Otro de los asuntos que establece la nueva norma es que los diferentes espacios y equipamientos que no formen parte de los asignados a los grupos no podrán ser usados para la colocación de ningún tipo de propaganda, reivindicación, información, carteles, pancartas o símbolos que puedan identificar una opción política o cualquier otro elemento, excepto con la autorización expresa de la Mesa. El órgano rector del legislativo repartió entre los medios de comunicación un documento en el que asegura que las normas se limitan a "recopilar por escrito los usos, costumbres y lógica que se vienen utilizando desde siempre en esta Cámara".

Del mismo modo, se plantea que la Presidencia "impedirá la presencia de personas que usen prendas de vestir, accesorios, carteles, fotografías, pancartas o cualquier otro elemento que pueda resultar alusivo a algún diputado, organización, institución o terceras personas o que, de cualquier modo, menoscabe el decoro de la Cámara". Será el jefe del Legislativo quien "hará guardar el orden y el decoro en cualquier dependencia, espacio o instalación del recinto parlamentario".

Será el jefe del legislativo quien "hará guardar el orden y el decoro en cualquier dependencia, espacio o instalación del recinto parlamentario"

El polémico reglamento se aprobó en la Mesa del Parlamento con los votos de los tres miembros del PP: Santalices, el vicepresidente, Diego Calvo, y la secretaria, Raquel Arias, mientras que los dos representantes de la oposición votaron en contra. La socialista Concepción Burgo ofreció la retirada del documento y que se volviese a debatir tras retirar las apelaciones al decoro, que "pueden limitar la libertad de expresión", pero el PP se negó. Eva Solla, de Común da Esquerda, reclamó sin éxito una reunión con los portavoces. "Se prefirió aprobar de forma unilateral", lo que sienta "un muy mal precedente", lamentó. "Se está atentando contra la libertad de expresión y contra derechos de la propia actividad de los diputados"”, agregó.

En la primera sesión plenaria del nuevo curso político, celebrada el martes, el diputado de Común da Esquerda Antón Sánchez inició su intervención en uno de los debates del pleno mostrando su rechazo a la norma. "Espero menoscabar muchas veces el decoro, el decoro entendido como lo entiende el PP", advirtió, para recordar que el concepto de decoro era "muy utilizado en el franquismo" para "imponer normas sociales" y limitar libertades. Le contestó el diputado del PP Gonzalo Trenor, que afirmó quela normativa busca que los diputados puedan debatir "sin sentirse presionados ni intimidados". "Para eso sirven las normas que de las que nos dotamos en esta casa, para defender nuestra independencia y que usted y yo podamos debatir sin presiones", replicó.
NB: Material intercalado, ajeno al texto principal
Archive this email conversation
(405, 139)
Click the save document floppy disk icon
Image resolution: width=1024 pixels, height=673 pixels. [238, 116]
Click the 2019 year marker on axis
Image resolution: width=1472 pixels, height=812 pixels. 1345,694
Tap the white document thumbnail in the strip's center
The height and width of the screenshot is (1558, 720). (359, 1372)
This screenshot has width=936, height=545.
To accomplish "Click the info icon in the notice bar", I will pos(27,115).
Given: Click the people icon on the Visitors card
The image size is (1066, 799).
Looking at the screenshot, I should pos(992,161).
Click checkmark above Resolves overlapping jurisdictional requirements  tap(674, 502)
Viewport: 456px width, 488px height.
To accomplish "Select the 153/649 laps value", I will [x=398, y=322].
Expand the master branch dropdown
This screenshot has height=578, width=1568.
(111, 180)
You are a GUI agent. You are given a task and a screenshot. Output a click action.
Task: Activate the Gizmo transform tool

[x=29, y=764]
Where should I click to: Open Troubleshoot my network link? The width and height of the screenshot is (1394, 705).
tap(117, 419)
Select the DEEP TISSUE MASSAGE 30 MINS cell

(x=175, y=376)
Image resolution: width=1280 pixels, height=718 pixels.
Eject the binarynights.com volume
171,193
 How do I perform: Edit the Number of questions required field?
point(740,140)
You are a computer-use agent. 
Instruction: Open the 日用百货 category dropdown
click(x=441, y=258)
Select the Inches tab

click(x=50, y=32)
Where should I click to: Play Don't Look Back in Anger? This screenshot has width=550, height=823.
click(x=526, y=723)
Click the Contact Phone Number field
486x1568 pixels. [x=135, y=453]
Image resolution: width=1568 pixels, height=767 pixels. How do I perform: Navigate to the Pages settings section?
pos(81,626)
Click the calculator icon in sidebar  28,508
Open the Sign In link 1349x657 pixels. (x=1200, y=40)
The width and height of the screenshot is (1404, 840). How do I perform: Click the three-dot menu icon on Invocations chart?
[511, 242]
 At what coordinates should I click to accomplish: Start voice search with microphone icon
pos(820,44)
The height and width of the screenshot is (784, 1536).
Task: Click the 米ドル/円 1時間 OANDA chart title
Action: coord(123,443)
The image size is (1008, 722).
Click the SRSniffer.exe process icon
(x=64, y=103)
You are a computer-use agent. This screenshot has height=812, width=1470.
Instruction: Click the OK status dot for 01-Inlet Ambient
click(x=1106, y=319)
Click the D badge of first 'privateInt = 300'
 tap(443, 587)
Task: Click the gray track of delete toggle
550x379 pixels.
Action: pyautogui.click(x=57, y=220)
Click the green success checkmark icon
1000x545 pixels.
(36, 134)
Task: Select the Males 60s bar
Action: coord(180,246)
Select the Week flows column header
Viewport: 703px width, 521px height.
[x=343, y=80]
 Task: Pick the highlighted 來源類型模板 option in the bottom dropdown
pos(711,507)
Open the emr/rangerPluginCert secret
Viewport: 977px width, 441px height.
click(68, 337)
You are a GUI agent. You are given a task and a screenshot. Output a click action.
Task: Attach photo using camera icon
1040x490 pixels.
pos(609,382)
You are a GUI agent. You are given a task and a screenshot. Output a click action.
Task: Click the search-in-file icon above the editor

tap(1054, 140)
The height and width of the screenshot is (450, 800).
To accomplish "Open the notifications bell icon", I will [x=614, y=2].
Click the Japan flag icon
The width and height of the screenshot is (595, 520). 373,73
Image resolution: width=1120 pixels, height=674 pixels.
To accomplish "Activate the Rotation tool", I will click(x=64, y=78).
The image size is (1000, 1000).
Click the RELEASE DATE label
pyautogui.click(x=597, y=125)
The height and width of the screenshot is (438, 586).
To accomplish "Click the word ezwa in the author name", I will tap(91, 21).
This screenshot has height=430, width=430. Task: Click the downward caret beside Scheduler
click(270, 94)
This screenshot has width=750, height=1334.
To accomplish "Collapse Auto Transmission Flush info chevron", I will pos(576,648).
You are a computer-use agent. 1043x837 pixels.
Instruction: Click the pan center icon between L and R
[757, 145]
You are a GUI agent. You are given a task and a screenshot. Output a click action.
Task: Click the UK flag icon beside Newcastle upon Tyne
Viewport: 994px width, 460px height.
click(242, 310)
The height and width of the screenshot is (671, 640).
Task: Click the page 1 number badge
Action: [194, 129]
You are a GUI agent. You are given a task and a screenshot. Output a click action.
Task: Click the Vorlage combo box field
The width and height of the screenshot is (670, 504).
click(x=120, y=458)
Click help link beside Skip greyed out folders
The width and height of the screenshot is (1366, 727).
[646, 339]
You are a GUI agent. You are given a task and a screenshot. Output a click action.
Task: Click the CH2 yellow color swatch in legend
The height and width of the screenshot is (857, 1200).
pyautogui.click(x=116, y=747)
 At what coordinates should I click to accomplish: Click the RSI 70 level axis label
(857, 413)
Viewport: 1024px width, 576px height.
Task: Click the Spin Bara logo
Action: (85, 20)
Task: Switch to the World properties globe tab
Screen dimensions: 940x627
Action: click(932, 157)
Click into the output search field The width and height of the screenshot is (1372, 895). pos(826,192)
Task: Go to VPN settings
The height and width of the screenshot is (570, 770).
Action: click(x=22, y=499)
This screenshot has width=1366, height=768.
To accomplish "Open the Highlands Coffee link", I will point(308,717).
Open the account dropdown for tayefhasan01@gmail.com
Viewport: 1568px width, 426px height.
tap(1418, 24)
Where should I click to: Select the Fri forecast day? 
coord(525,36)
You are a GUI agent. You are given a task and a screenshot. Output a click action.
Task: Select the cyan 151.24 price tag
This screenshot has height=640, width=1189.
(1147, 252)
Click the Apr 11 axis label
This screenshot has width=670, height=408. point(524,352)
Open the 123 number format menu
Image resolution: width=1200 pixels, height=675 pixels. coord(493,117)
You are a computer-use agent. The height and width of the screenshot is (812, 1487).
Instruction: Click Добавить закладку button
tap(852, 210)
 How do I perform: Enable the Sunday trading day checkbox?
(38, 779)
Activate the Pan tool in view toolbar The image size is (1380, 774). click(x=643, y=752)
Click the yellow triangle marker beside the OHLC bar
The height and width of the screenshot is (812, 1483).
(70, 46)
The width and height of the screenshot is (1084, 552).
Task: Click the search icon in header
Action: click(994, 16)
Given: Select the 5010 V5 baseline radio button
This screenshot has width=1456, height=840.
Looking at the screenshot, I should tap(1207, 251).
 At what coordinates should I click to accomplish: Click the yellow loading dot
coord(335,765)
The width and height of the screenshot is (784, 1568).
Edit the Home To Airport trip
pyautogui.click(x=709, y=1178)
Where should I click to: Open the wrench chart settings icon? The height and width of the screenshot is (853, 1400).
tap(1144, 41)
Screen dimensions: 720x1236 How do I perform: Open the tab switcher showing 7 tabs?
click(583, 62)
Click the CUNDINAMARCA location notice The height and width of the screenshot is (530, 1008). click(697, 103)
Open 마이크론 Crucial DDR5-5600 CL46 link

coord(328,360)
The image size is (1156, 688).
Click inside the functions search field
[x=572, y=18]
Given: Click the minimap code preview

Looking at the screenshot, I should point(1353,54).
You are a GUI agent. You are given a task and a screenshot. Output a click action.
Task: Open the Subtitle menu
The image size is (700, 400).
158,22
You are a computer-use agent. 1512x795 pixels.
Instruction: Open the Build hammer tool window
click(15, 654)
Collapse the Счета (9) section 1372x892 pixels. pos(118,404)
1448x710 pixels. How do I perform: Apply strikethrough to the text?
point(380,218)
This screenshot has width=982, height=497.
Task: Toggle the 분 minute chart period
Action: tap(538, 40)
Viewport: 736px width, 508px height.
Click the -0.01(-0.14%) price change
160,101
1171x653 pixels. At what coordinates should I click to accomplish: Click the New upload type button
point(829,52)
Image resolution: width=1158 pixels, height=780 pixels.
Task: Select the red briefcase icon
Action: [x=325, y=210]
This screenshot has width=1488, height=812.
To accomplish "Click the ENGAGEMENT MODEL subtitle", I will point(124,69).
La primera aplicación del reglamento no se hizo esperar. El miércoles, varias decenas de vecinos de la isla de Ons, que acudieron al Parlamento para protestar por el establecimiento de cupos de acceso a la isla, fueron obligados a despojarse de unas camisetas con la frase Ons en lucha. En cuanto llegaron a la tribuna del público, el vicepresidente de la Cámara se les acercó para advertirles de que deberían retirar las prendas reivindicativas. Dos diputados de la oposición, Luis Villares, del grupo mixto, Luís Bará, del BNG, subieron al estrado del pleno idéntico atuendo, pero no fueron llamados al orden. Calvo aseguró que este tipo de mensajes nunca estuvieron permitidos, "ni en esta legislatura ni en las anteriores".